Walking With Ghosts
Landmark presented by Neal Street and Playful Productions
Gabriel Byrne’s one-man show, written and performed by him, is an adaptation of his best-selling 2021 memoir, Walking With Ghosts, a meditation on childhood and also a reconciliation with the past.
The performance, deeply felt and expertly directed by Lonny Price, feels like a confession. Byrne, 72 years old now, recounts and enacts moments from his working-class youth in Dublin. He is both serious and funny.
He remembers having tea with his mum in a posh hotel and his first visit to the cinema with his granny. He remembers being caned by a brutal maths teacher and riding on a bus with a drunken Brendan Behan. He gives a vivid description of his own alcoholism, waking one morning on the street with a complete stranger and having no recollection of how he and she got to be there.

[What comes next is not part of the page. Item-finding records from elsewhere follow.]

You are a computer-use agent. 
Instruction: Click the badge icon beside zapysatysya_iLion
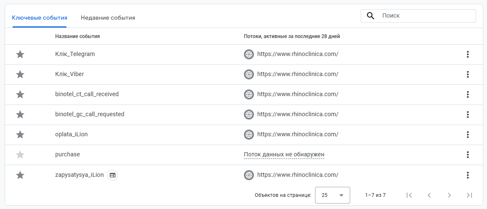click(113, 175)
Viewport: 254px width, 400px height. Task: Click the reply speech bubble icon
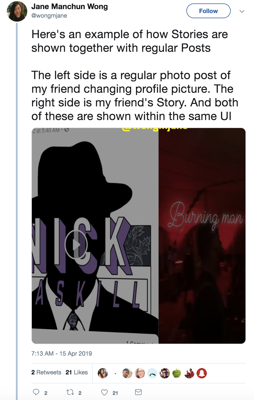36,392
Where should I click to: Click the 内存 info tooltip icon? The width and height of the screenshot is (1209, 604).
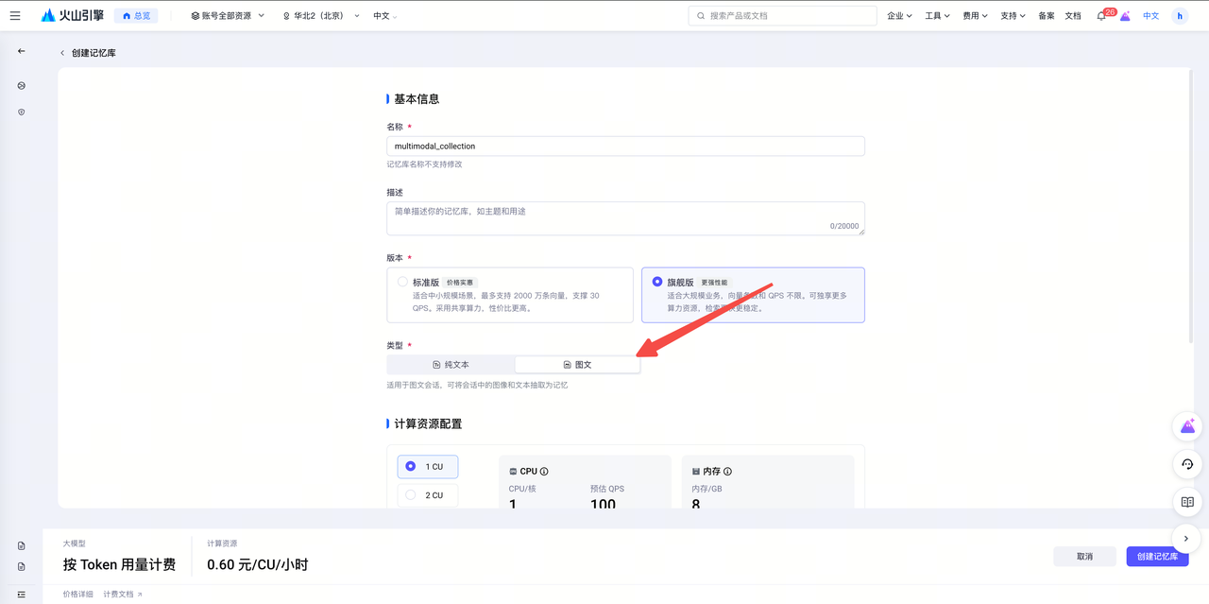[727, 472]
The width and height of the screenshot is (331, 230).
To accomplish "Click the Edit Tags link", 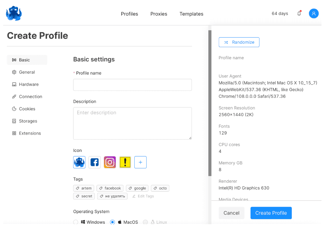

As a boy, he had wanted to be a priest. He gives a tense account of his 12-year-old self being seduced by a paedophile priest. He cannot forgive him because he cannot forgive himself and his shame. Many years later, he traces the care home, the priest, now old and senile, is living in, and makes a dramatic phone call. He then admits, no less dramatically, that the rage we have just heard him express was what he had wanted to say but didn’t actually say.
Byrne worked as a plumber, dishwasher and toilet attendant. He found happiness when he joined an amateur theatre group, which would lead to a small role on Irish TV which would lead to a distinguished career on stage, film and television. He has appeared in more than 80 films.
His first Hollywood role was in the 1983 all-star television mini-series Wagner starring Richard Burton, his idol. They got drunk together. He asked him what fame was like and Burton said it was like being inside a box with people on the outside beating on it.
Byrne appeared in three plays by Eugene O’Neill on Broadway: A Moon for the Misbegotten, A Touch of the Poet and Long Day’s Journey into Night. I wish we in the UK had had the opportunity to see these awarding-winning performances.
Walking with Ghosts is like watching a trailer for the book. There will be, undoubtedly, many people, leaving the theatre, deciding, if they have not already done so, to read his memoir.